Practical off-chip meta-data for temporal memory streaming

Prior research demonstrates that temporal memory streaming and related address-correlating prefetchers improve performance of commercial server workloads though increased memory level parallelism. Unfortunately, these prefetchers require large on-chip meta-data storage, making previously-proposed designs impractical. Hence, to improve practicality, researchers have sought ways to enable timely prefetch while locating meta-data entirely off-chip. Unfortunately, current solutions for off-chip meta-data increase memory traffic by over a factor of three. We observe three requirements to store meta-data off chip: minimal off-chip lookup latency, bandwidth-efficient meta-data updates, and off-chip lookup amortized over many prefetches.
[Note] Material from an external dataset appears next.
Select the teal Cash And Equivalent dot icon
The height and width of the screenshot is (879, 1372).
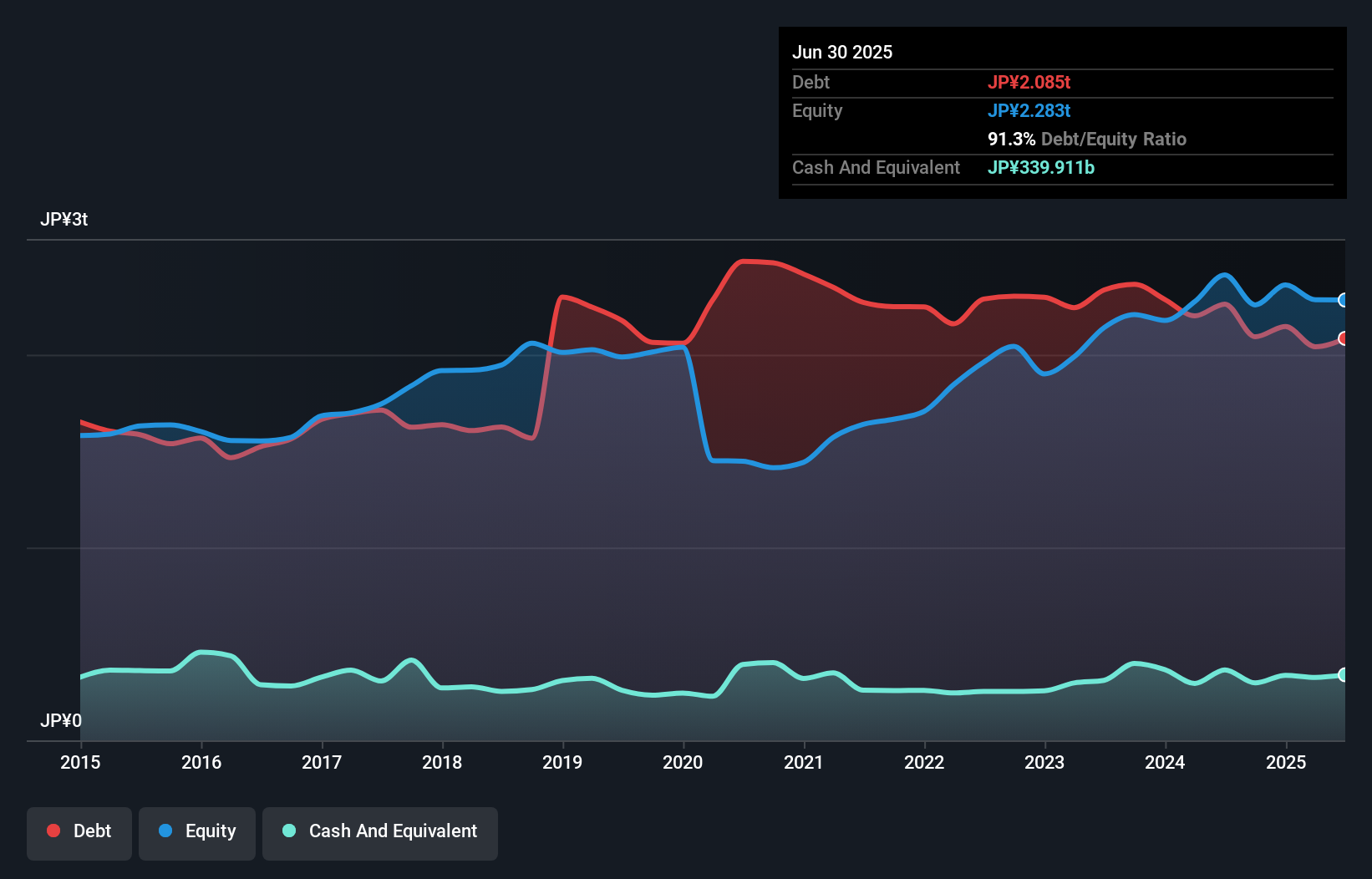point(288,831)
In this work, we show: (1) minimal off-chip meta-data lookup latency can be achieved through a hardware-managed main memory hash table, (2) bandwidth-efficient updates can be performed through probabilistic sampling of meta-data updates, and (3) off-chip lookup costs can be amortized by organizing meta-data to allow a single lookup to yield long prefetch sequences. Using these techniques, we develop sampled temporal memory streaming (STMS), a practical address-correlating prefetcher that keeps predictor meta-data in main memory while achieving 90% of the performance potential of idealized on-chip meta-data storage.